Si tratta del terzo caso in Lombardia e del 17mo a livello nazionale e l'Associazione rilancia sulla raccolta firme per la legge regionale di iniziativa popolare 'Liberi subito'. Secondo il tesoriere Marco Cappato, è "indispensabile" per "garantire quei 'tempi celeri' richiesti dalla Corte costituzionale".

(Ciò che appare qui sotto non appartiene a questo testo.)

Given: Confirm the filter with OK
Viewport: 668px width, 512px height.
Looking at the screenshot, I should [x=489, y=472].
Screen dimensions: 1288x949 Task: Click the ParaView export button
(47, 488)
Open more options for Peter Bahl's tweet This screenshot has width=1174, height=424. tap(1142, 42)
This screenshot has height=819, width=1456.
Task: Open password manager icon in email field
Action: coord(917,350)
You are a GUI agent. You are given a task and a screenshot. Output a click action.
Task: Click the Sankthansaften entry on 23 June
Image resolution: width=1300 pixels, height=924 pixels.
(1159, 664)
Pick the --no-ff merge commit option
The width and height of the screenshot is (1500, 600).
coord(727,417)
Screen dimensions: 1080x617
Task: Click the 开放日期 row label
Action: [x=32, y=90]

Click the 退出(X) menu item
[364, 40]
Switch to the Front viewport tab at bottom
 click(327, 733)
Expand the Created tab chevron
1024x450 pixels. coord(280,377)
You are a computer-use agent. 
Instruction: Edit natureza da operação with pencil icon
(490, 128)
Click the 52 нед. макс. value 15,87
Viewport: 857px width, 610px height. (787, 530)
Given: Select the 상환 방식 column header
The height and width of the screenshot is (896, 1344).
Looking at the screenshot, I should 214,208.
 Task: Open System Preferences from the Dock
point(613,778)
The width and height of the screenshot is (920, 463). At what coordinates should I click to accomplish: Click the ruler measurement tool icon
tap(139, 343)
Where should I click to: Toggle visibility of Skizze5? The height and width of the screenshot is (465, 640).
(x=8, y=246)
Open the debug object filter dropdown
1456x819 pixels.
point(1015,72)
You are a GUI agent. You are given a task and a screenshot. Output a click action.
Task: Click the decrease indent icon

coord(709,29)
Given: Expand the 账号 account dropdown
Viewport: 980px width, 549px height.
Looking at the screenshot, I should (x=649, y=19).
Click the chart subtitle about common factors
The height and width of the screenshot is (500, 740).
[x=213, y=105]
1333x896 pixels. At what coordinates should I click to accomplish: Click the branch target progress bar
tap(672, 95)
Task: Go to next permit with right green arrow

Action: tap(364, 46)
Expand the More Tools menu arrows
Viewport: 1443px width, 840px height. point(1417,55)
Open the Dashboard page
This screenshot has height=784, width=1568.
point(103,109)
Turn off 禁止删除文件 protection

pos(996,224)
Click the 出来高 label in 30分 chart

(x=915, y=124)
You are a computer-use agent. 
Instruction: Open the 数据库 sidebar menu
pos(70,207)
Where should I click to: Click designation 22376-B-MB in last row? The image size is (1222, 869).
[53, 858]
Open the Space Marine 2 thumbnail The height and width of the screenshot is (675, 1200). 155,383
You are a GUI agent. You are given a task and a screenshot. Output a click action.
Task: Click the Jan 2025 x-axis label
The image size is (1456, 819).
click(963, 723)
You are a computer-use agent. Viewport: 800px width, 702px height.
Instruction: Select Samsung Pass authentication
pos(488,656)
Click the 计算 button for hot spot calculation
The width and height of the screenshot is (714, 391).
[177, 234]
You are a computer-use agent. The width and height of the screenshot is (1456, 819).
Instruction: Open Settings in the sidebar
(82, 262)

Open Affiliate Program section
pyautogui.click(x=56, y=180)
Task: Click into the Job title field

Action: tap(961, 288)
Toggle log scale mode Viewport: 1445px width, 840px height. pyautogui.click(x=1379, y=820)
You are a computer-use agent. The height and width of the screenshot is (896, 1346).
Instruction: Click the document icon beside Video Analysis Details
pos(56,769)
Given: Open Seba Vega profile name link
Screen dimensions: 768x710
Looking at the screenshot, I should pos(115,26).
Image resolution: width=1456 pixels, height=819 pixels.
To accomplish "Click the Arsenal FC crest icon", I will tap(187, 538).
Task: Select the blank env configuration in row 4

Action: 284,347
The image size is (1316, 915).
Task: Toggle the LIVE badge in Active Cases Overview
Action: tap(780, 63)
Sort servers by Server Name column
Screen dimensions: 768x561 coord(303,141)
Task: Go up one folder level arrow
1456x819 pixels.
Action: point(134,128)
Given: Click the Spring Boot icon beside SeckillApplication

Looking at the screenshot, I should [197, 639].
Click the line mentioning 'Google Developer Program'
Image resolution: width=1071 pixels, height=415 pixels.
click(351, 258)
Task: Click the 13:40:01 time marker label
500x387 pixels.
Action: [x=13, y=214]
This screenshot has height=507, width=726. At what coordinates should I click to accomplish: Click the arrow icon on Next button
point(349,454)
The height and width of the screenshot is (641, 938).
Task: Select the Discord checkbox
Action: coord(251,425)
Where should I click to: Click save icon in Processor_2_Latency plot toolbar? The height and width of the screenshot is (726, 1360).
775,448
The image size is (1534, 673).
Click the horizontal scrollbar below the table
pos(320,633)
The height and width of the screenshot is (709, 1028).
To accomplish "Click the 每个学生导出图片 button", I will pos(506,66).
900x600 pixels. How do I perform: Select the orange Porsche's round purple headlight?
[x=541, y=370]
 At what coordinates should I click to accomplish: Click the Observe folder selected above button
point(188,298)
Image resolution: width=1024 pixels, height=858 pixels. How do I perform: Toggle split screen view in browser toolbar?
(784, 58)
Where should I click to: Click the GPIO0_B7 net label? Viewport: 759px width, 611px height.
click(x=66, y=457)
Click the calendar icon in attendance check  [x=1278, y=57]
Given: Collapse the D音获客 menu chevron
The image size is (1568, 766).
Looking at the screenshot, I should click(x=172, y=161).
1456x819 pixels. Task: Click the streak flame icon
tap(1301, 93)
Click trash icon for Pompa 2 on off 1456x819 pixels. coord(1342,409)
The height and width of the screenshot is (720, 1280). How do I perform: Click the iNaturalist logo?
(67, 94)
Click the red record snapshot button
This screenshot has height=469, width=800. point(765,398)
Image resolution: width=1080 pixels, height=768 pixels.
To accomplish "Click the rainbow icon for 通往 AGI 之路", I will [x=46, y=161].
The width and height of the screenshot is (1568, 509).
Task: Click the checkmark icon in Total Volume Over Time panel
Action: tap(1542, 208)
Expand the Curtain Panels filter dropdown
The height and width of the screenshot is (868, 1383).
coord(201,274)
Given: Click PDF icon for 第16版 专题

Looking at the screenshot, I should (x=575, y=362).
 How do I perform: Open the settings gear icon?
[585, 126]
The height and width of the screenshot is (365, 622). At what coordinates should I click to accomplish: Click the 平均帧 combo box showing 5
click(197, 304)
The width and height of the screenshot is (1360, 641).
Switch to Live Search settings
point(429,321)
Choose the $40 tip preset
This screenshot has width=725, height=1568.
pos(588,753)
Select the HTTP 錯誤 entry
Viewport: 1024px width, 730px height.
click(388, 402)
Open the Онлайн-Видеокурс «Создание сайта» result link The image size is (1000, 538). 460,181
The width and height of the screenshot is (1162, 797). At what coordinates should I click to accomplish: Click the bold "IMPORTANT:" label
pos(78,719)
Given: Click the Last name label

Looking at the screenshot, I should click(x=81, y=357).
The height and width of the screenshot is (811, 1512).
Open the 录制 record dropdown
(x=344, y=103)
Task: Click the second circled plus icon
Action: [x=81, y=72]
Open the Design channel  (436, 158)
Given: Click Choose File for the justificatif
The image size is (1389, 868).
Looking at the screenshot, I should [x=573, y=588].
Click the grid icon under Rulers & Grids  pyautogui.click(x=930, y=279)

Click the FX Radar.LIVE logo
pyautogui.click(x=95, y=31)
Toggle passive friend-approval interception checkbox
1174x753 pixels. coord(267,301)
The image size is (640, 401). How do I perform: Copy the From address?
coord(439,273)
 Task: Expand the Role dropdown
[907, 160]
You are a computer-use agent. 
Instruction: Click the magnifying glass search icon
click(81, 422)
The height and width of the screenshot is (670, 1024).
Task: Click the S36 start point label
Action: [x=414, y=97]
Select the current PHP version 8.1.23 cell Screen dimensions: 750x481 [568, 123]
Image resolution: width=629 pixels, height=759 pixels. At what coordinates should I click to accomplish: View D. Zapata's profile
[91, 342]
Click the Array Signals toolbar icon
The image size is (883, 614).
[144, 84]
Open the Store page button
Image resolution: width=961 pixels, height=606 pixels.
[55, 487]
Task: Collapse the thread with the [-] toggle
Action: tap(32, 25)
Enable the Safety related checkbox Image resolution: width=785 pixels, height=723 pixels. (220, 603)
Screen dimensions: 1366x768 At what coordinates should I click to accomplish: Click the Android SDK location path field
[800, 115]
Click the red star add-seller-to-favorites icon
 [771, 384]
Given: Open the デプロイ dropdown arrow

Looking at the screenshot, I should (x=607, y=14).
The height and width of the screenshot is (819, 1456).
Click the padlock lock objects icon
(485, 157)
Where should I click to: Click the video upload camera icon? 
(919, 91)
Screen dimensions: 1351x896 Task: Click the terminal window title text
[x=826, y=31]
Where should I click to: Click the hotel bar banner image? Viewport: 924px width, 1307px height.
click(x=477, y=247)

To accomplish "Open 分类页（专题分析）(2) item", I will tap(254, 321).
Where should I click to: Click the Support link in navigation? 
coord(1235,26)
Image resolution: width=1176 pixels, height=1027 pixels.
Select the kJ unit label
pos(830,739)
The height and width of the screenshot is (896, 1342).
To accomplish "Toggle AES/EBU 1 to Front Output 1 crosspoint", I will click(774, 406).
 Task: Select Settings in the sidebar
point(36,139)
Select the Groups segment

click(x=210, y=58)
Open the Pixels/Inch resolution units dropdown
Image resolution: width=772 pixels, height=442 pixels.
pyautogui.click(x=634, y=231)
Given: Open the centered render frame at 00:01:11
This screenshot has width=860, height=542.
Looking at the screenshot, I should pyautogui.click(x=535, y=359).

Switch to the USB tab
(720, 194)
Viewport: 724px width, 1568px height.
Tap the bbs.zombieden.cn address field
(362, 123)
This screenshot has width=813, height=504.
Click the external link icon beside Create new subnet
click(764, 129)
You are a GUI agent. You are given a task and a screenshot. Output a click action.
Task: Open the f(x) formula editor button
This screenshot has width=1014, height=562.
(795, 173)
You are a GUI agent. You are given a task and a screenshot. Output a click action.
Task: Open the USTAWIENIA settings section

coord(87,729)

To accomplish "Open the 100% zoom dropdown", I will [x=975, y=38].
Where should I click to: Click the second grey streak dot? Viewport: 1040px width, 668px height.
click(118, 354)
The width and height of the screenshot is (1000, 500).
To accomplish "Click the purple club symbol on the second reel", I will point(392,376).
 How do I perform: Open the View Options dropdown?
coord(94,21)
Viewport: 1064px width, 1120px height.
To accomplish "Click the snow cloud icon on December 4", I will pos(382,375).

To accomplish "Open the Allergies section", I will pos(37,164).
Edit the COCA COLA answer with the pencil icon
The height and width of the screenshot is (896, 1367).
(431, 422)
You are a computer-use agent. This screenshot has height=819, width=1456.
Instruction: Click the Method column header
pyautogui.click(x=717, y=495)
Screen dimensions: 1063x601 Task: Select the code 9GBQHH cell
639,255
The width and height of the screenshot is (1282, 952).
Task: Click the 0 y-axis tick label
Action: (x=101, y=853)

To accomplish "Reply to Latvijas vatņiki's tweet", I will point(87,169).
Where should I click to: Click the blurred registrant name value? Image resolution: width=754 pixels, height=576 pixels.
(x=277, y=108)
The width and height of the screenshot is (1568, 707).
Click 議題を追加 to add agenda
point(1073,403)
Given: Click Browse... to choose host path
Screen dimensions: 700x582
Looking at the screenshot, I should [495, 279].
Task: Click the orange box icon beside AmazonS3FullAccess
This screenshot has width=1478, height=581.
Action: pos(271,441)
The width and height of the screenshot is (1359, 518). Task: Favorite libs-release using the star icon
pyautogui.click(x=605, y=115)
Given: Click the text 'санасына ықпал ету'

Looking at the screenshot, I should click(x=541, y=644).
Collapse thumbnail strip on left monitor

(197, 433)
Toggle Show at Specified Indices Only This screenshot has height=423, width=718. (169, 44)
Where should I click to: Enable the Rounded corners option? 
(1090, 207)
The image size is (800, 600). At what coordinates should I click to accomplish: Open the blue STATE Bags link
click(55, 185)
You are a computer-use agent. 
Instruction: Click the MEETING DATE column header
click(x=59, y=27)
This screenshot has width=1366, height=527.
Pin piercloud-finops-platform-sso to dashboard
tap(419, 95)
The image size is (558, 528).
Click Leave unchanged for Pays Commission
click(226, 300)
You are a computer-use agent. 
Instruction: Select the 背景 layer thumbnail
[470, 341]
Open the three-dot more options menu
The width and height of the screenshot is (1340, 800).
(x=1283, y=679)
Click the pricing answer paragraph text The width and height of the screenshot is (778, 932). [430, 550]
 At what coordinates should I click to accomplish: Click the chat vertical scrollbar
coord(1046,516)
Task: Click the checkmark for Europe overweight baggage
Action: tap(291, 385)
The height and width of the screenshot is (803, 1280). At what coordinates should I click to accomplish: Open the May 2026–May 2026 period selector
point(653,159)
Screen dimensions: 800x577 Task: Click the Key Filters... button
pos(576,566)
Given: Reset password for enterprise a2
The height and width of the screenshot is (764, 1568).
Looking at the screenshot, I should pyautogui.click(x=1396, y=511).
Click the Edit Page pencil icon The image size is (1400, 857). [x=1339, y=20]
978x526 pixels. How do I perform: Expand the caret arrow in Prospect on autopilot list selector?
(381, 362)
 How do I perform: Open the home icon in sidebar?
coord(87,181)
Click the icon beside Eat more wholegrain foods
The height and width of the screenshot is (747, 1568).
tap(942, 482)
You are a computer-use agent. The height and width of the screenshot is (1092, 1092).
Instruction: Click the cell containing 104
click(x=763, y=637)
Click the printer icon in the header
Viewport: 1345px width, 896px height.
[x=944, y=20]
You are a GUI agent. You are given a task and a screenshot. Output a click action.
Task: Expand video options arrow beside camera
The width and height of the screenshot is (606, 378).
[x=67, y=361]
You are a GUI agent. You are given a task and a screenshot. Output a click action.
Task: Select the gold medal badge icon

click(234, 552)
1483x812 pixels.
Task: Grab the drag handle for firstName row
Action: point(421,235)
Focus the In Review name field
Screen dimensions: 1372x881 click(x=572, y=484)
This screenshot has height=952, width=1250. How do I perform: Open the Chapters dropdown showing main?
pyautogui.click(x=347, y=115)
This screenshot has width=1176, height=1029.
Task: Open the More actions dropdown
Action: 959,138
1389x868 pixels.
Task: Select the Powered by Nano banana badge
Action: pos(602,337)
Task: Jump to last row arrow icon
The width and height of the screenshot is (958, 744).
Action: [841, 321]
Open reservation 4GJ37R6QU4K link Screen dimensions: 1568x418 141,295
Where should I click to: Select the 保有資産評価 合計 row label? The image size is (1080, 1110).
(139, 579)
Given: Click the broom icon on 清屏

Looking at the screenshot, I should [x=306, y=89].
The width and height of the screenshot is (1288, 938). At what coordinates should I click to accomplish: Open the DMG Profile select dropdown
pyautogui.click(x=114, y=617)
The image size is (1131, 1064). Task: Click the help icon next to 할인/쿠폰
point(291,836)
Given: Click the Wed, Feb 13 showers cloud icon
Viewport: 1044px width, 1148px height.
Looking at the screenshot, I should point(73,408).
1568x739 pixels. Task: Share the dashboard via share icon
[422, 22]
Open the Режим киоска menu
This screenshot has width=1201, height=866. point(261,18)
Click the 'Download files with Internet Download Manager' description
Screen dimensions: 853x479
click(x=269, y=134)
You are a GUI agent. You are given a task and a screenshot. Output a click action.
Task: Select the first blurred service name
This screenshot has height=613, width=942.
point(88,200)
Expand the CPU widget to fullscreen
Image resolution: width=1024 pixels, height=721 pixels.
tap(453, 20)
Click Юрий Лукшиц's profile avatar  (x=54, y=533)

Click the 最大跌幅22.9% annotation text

"Il caso di Christian - secondo Cappato e la segretaria nazionale Filomena Gallo - conferma la piena applicabilità della sentenza della Corte costituzionale in tutto il territorio nazionale, non solo in Toscana e Sardegna". "Si conferma anche - prosegue la nota - che quando un'azienda sanitaria adempie con tempestività ai propri compiti, il paziente riesce ad evitare di dover subire una lunga agonia contro la propria volontà. Essendo però la situazione diversa da un'azienda sanitaria all'altra, in Lombardia come nel resto d'Italia, è indispensabile che si approvino norme regionali che chiariscano le procedure da seguire, in modo da garantire quei 'tempi celeri' richiesti dalla Corte costituzionale, e che si informino i cittadini e i medici". Per questo motivo, spiegano, "come Associazione Luca Coscioni proseguiamo anche in Lombardia la raccolta firme sulla legge regionale di iniziativa popolare "Liberi Subito" e continuiamo a fornire informazioni sui diritti nel fine vita tramite il nostro Numero Bianco". Christian, che era malato dal 1999 e data la irreversibilità della sua condizione aveva iniziato a informarsi con l'associazione sul suicidio assistito in Italia, aveva dolori insopportabili, dipendeva completamente da chi si prendeva cura di lui. A febbraio scorso ha chiesto la verifica delle condizioni per il suicidio assistito e si è autosomministrato il farmaco letale a casa lo scorso 18 maggio.